The most high-profile portion of the bill would raise the threshold for banks to be considered a systemically important financial institution, or “too big to fail.” The bill would raise the bar from $50 billion in assets to $250 billion, effectively lifting the toughest Dodd-Frank regulations such as regular stress tests from hundreds of small and regional banks.
There are a number of regional banks in Ohio, which have been pushing for regulatory relief, that would benefit from the legislation. Cincinnati-based Fifth Third Bancorp, which reported $142 billion in assets in 2017, would fall under that asset-rule change. Fifth Third reported $1.29 million in lobbying expenditures in 2017, an increase from the $720,000 the year prior, according to data from the Center for Responsive Politics. Among the issues lobbied were the systemic risk rules and the House version of the Dodd-Frank bill.

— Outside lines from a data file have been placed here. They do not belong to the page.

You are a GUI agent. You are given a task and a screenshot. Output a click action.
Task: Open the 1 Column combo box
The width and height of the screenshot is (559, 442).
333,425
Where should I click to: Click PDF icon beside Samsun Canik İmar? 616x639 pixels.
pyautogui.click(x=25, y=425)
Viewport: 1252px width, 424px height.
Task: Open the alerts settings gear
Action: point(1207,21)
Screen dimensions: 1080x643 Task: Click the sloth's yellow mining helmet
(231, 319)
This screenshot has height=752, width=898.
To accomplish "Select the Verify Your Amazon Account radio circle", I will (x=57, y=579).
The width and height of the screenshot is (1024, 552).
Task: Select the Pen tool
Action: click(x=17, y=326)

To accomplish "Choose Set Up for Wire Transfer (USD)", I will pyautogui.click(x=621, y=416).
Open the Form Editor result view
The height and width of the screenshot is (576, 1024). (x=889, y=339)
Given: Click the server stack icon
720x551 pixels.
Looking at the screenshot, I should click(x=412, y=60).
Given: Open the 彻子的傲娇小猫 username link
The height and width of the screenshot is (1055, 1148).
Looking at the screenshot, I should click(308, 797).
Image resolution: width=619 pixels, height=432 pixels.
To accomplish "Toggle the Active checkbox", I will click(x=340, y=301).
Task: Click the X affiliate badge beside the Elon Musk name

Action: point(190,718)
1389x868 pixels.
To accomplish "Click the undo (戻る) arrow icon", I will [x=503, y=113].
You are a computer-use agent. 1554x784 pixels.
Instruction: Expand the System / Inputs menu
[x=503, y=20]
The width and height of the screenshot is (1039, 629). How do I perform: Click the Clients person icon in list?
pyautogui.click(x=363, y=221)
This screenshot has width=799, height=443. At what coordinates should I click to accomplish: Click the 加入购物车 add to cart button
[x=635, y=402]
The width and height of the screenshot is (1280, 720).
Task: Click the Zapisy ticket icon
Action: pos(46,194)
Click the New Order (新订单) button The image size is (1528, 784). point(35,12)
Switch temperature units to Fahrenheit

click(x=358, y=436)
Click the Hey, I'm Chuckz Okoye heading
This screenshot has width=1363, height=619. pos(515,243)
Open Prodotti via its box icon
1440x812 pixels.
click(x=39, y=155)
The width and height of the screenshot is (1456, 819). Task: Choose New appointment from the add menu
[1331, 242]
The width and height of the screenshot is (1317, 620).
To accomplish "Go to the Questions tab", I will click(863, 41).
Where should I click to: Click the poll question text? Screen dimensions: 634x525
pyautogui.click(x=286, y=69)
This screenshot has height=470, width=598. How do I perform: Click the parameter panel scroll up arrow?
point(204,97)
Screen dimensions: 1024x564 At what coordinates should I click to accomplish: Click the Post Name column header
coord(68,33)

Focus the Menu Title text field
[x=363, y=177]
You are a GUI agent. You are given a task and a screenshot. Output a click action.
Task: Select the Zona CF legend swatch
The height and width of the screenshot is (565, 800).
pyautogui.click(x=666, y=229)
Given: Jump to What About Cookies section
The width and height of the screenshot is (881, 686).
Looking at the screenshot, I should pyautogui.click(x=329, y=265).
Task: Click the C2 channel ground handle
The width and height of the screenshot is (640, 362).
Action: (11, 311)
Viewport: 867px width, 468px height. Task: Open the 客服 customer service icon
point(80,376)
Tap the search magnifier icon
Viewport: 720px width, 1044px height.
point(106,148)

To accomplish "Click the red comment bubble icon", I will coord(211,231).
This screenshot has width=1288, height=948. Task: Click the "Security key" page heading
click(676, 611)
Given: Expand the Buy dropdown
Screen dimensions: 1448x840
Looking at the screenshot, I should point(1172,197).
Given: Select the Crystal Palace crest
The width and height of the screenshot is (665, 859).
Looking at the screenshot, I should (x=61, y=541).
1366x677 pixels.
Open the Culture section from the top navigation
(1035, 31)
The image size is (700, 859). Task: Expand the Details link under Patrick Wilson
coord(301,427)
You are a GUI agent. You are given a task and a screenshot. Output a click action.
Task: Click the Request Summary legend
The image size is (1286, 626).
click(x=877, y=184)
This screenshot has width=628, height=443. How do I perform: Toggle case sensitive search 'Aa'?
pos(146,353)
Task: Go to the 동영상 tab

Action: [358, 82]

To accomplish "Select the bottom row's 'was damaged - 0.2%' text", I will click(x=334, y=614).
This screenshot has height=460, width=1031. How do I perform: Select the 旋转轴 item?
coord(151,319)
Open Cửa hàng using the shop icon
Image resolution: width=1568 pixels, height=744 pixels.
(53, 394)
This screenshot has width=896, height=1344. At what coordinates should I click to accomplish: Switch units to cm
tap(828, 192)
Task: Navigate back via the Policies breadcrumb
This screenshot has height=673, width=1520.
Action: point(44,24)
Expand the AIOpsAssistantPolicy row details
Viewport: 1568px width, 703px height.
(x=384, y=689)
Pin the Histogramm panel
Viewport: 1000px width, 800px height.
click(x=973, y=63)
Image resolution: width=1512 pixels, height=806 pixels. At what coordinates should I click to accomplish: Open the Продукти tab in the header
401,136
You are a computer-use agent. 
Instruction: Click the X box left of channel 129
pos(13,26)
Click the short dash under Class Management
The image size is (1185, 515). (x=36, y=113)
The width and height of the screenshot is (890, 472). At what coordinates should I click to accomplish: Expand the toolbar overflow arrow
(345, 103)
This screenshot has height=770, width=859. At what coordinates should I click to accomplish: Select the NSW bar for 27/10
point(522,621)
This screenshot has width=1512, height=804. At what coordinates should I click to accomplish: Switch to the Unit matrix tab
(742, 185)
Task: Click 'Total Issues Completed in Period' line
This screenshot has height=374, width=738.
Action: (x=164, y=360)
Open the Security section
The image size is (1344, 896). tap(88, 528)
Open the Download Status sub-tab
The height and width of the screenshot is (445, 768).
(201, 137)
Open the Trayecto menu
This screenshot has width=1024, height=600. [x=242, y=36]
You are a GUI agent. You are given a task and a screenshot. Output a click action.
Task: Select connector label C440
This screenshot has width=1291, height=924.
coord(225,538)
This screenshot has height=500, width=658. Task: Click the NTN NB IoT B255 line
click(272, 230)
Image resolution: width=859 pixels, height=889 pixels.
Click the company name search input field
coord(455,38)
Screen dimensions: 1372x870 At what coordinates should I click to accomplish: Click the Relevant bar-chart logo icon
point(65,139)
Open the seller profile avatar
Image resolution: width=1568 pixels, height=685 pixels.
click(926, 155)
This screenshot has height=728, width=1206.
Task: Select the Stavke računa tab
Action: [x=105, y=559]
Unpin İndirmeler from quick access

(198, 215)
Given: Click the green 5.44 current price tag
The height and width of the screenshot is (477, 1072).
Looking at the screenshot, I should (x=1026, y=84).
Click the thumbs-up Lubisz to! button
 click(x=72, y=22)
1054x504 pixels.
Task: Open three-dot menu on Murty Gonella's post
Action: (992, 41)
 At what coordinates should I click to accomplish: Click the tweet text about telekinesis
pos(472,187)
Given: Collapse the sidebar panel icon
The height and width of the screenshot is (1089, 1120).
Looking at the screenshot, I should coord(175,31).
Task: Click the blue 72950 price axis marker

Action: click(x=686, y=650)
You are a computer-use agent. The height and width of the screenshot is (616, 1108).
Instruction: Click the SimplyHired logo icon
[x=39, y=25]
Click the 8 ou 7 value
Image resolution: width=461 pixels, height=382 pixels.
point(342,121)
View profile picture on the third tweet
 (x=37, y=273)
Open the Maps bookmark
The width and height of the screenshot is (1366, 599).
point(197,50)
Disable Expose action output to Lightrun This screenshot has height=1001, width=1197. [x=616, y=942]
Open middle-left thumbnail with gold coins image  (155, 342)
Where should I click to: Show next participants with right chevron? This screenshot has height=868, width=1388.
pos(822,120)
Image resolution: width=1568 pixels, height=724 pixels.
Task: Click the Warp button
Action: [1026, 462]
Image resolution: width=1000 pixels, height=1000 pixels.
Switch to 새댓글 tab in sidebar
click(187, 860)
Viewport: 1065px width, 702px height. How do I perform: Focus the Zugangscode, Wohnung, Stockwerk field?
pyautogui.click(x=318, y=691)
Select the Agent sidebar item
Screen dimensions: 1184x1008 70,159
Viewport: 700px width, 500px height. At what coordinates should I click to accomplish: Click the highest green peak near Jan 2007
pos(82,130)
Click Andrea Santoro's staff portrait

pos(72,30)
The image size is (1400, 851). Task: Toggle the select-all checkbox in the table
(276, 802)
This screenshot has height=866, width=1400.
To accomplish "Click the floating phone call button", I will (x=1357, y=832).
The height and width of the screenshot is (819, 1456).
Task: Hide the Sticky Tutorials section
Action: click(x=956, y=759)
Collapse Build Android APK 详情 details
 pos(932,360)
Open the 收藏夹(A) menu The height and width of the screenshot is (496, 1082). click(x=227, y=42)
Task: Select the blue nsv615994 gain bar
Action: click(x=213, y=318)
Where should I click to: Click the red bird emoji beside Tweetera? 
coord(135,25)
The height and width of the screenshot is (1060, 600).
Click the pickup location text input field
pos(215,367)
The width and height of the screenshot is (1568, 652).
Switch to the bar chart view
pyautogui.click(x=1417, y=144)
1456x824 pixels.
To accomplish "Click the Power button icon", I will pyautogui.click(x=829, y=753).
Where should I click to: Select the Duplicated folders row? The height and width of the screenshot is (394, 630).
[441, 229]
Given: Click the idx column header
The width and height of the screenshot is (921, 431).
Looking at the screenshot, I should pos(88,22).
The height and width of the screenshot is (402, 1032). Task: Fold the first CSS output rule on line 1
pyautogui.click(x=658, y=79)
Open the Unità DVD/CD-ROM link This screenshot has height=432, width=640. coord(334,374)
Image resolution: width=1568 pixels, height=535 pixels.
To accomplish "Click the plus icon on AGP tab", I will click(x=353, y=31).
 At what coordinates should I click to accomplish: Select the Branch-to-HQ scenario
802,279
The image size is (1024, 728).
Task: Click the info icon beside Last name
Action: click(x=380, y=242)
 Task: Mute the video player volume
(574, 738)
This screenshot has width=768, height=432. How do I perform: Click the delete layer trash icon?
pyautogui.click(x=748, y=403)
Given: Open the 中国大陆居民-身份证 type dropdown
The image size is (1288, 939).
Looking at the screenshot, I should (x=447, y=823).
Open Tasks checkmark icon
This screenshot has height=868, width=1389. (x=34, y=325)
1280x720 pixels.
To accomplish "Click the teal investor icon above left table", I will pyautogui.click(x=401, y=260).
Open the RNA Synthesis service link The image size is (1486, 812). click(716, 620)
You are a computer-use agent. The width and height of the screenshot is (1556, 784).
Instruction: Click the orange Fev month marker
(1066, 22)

Other mid-size, regional banks in Ohio include Cleveland-based KeyBank, which reported $132 billion in assets in 2017 and Columbus-based Huntington Bancshares Inc., which reported $102 billion in assets the same year. Renacci said he’d like to provide “flexibility” to more banks that are “just a little bit higher” than the proposed threshold to help banks like PNC, which claimed to hold $282 billion of assets under administration in 2017.
Brown and other critics of the bill like Warren say that small and regional banks took bailouts during the financial crisis as well, and easing rules on them puts the system at risk from a cluster of bank failures in the event of another crisis.
Brown said on the Senate floor Wednesday that while he supports some aid for community and mid-size banks such as the ones in his home state, the Senate bill has morphed into something benefitting Wall Street.
“When the big banks spot some legislation crawling through this body, when they see a bill in front of the Senate or the House that might help some small institutions, you know what they do?,” Brown asked. “They see an opportunity to grab more for themselves.”